Drizzle schema as the source of truth#

Everything starts here. The schema file is what your agent reads every turn:

import {
  pgTable, uuid, text, timestamp, boolean, index,
} from "drizzle-orm/pg-core";

export const projects = pgTable(
  "projects",
  {
    id:         uuid("id").primaryKey().defaultRandom(),
    tenantId:   uuid("tenant_id").notNull(),
    name:       text("name").notNull(),
    slug:       text("slug").notNull(),
    archived:   boolean("archived").notNull().default(false),
    createdAt:  timestamp("created_at").defaultNow().notNull(),
  },
  (t) => ({
    tenantIdx:  index("projects_tenant_idx").on(t.tenantId),
    slugIdx:    index("projects_slug_idx").on(t.tenantId, t.slug),
  }),
);

export type Project        = typeof projects.$inferSelect;
export type ProjectInsert  = typeof projects.$inferInsert;

Cursor rules file#

The rules file (.cursorrules or AGENTS.md) is where you put the conventions the agent should follow. Every team's version is different; ours is roughly:

When working in this repo:

- Schema changes: edit src/db/schema.ts, then run
  `pnpm drizzle-kit generate && pnpm drizzle-kit migrate`.
  Never ALTER TABLE in production directly.
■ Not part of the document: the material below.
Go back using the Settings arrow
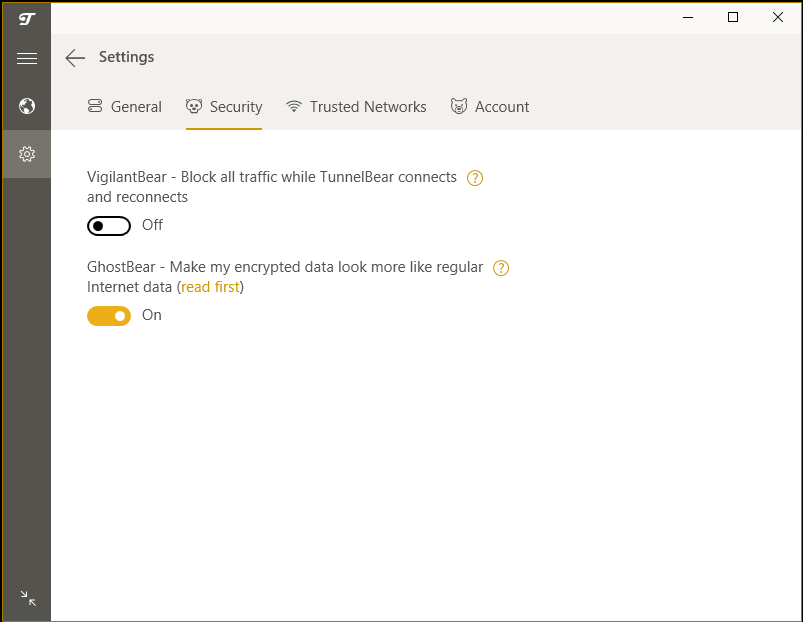The height and width of the screenshot is (622, 803). pyautogui.click(x=75, y=58)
- Reads use the typed Drizzle query builder, not raw SQL.

- Writes go through src/lib/audit.ts:recordAndApply so every
  change ends up in audit_log.

- RLS stays on. Every new table needs policies in the same migration.
  Default to: USING (tenant_id IN (SELECT public.my_tenants())).

- For Supabase admin operations that need service_role, use
  src/lib/sb-admin.ts. Add a code comment naming the reason.

- For new server actions, default to "use server"; return typed errors
  using neverthrow's Result type.

MCP servers for live schema#

Cursor (and Claude Code, Windsurf, etc.) speak the Model Context Protocol. The Supabase team ships an MCP server that gives the agent live access to your schema introspection. With it, the agent can:

• List tables and columns on the running project, not just the repo.
• Read RLS policies as they exist in production.
• Run an EXPLAIN on a generated query to verify the plan.
• Suggest indexes based on real slow queries.

Setup is a single block in .cursor/mcp.json:

{
  "mcpServers": {
    "supabase": {
      "command": "npx",
      "args": ["-y", "@supabase/mcp-server", "--read-only"]
    }
  }
}

Patterns that work#

1. Type the input + output of every server action

Zod schemas at the input boundary; inferred return type from Drizzle. The agent reads both and writes correct callers.

2. Co-locate UI + server action + schema for a feature

app/projects/page.tsx, app/projects/actions.ts, app/projects/schema.ts. The agent looks for the trio when adding a related feature.

3. Test the negative path

The agent will write the happy-path test. You ask it explicitly for the negative-path tests: "write a test that a non-member cannot read a project they don't belong to."

4. Use an admin tool for the data, not the agent

Don't ask the agent to "go check the staging database for bad rows". Open the admin, use Cmd-K, find the row, fix it. The agent is for code; the admin is for ops.

The stack is boring on purpose. Each piece does one thing. Nothing is exotic. The result is a development loop where you describe a feature in plain English and the agent ships a typed, RLS-protected, audit-logged implementation in minutes.